本文:
------------------------------

「『医療崩壊』を防ぐために必要な対策を求める」要請書を厚労省に出しました。
2020年04月08日 〔医労連HP〕
2020年4月7日
内閣総理大臣 安倍 晋三 殿
厚生労働大臣 加藤 勝信 殿
日本医療労働組合連合会
中央執行委員長 森田しのぶ
(公印省略)
「医療崩壊」を防ぐために必要な対策を求める要請
国民のいのちと健康を守るためご尽力いただいていることに対し、敬意を表します。
私たち医療・介護・福祉の職場で働く仲間は、新型コロナウイルスの感染拡大の中、懸命に国民のいのちと健康を守るために、自らの感染リスクの恐怖ともたたかいながら、現場で必死な奮闘を続けています。イタリアや米国ニューヨークで起こった「医療崩壊」を引き起こさないためには、国の責任によって、迅速かつ的確な対応が必要です。
今現在の医療・介護・福祉の現場実態から、以下の要請を行います。速やかに、そして的確に、要請内容が実施されることを切望します。
【要請項目】
1.保健所の増設と機能強化、公立・公的病院等の再編・統合計画を中止し、地域の意見を十分に踏まえて、感染症病床を含む必要な病床を確保すること。また、病床確保のために必要な財政負担は国の責任で行うこと。
2.感染症の拡大や災害支援など、不測の事態においても充分な対応が可能となるように、現場の実情とかけ離れた医師・看護師の需給推計を見直し、医師・看護師・介護職員などの大幅増員を行うこと。また、感染症対策時に必要な医療技術を有する従事者を早急に育成すること。
3.医療従事者が安心して働く上で必要な院内保育所の機能を充実させ、十分な保育士の配置数に引き上げ、公的補助を増やすこと。また、医療・介護・福祉関係者に対する誹謗中傷、風評被害の防止を国の責任で行うこと。
4.感染拡大に対する的確な手立てが迅速に取れるよう、県や自治体に手立てを押し付けることではなく、国が責任をもって対策にあたること。
5.感染の有無を調べる安全な PCR 検査体制の拡充を急ぎ、医師が必要と判断した国内にいる全ての方が検査および治療ができるような対策を早急に取ること。
6.医療機関や介護・福祉施設へ、マスクや消毒液などの衛生材料が充分に行き渡るように早急な手立てを行うこと。
7.必要な感染症病床の確保と、公立・公的病院をはじめ、協力するすべての医療機関や介護・福祉施設が充分な感染症対策が行えるよう、公的資金による財政支援を行うこと。
8.感染症拡大により経営悪化した医療機関や介護・福祉施設の経営を支えるために、緊急の診療報酬・介護報酬の引き上げ、あるいは直接の助成金を手当てすること。
9.雇用調整助成金制度を柔軟に活用できるようにし、感染症の影響による休業時や、罹患時に労働者が安心できる内容の賃金保障を行うこと。
10. 受診抑制の根本原因でもある、国保証の取り上げを止めてすべての加入者に届け、患者窓口負担を引き下げること。

------------------------------

データソースの項目:

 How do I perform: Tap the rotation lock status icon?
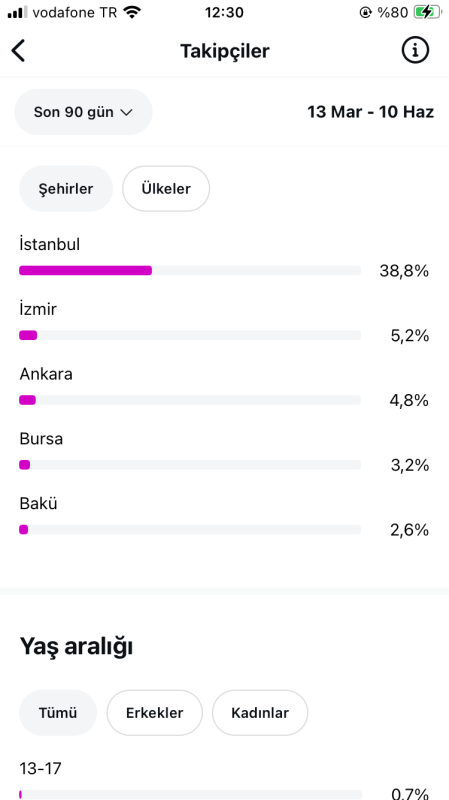click(x=365, y=13)
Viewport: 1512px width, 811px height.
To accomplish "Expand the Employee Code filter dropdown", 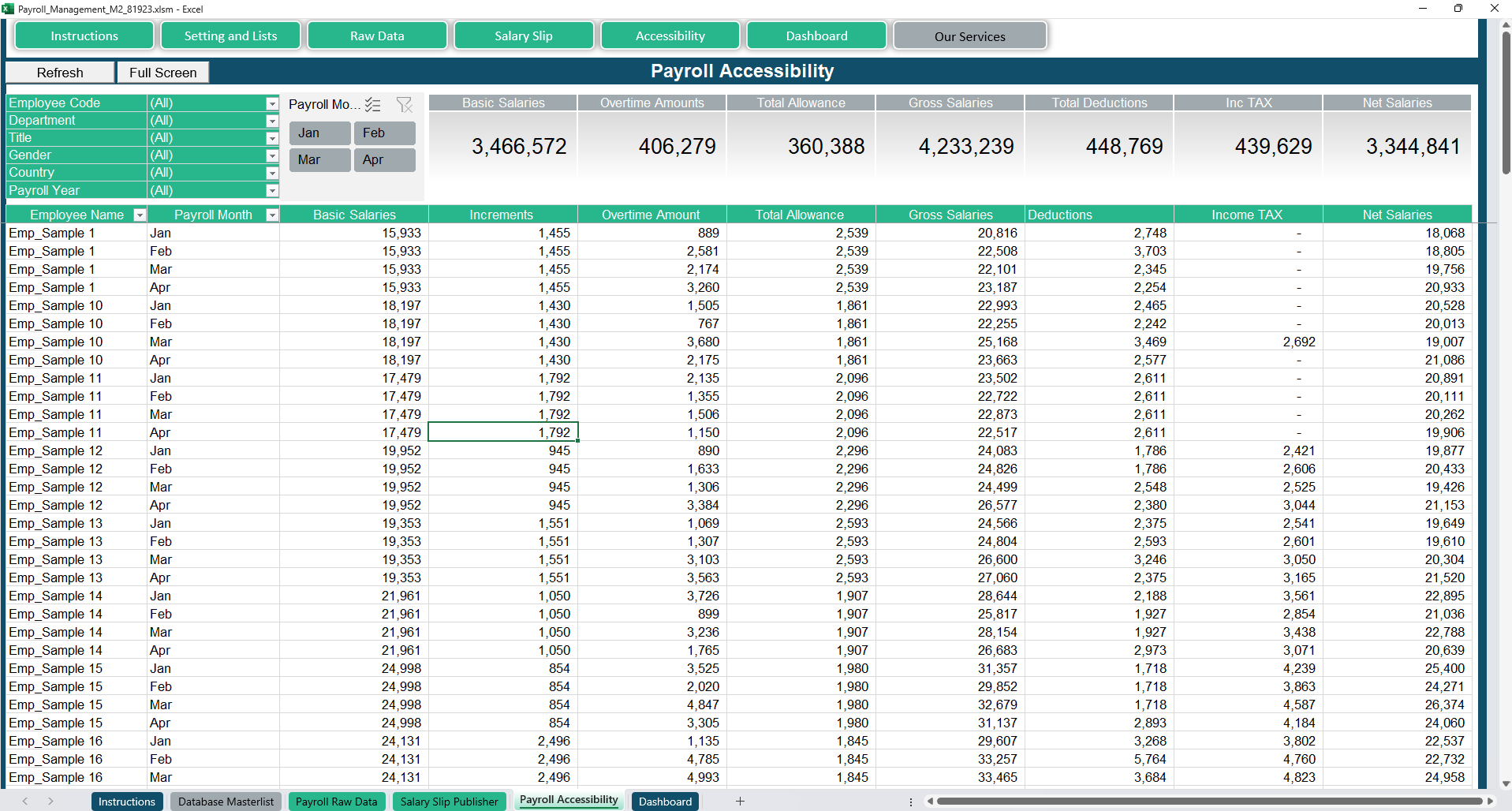I will coord(272,104).
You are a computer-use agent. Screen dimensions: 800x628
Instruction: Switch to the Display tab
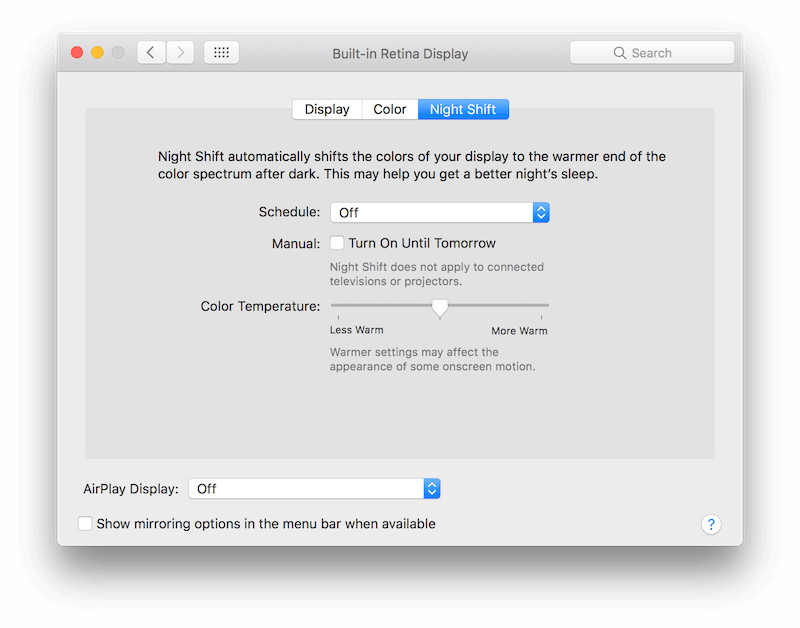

------------------------------

問題と課題:
• A. 本文で、要請を出している団体の名前は何か。
• B. 本文のうち、「2020年04月08日 〔医労連HP〕」を含む語句で始まり「政負担は国の責任で行うこと。」で終わる部分を一字も変えずに引用せよ。
本文の内容だけを根拠にすること。

解答:
• A. 日本医療労働組合連合会

• B.
2020年04月08日 〔医労連HP〕
2020年4月7日
内閣総理大臣 安倍 晋三 殿
厚生労働大臣 加藤 勝信 殿
日本医療労働組合連合会
中央執行委員長 森田しのぶ
(公印省略)
「医療崩壊」を防ぐために必要な対策を求める要請
国民のいのちと健康を守るためご尽力いただいていることに対し、敬意を表します。
私たち医療・介護・福祉の職場で働く仲間は、新型コロナウイルスの感染拡大の中、懸命に国民のいのちと健康を守るために、自らの感染リスクの恐怖ともたたかいながら、現場で必死な奮闘を続けています。イタリアや米国ニューヨークで起こった「医療崩壊」を引き起こさないためには、国の責任によって、迅速かつ的確な対応が必要です。
今現在の医療・介護・福祉の現場実態から、以下の要請を行います。速やかに、そして的確に、要請内容が実施されることを切望します。
【要請項目】
1.保健所の増設と機能強化、公立・公的病院等の再編・統合計画を中止し、地域の意見を十分に踏まえて、感染症病床を含む必要な病床を確保すること。また、病床確保のために必要な財政負担は国の責任で行うこと。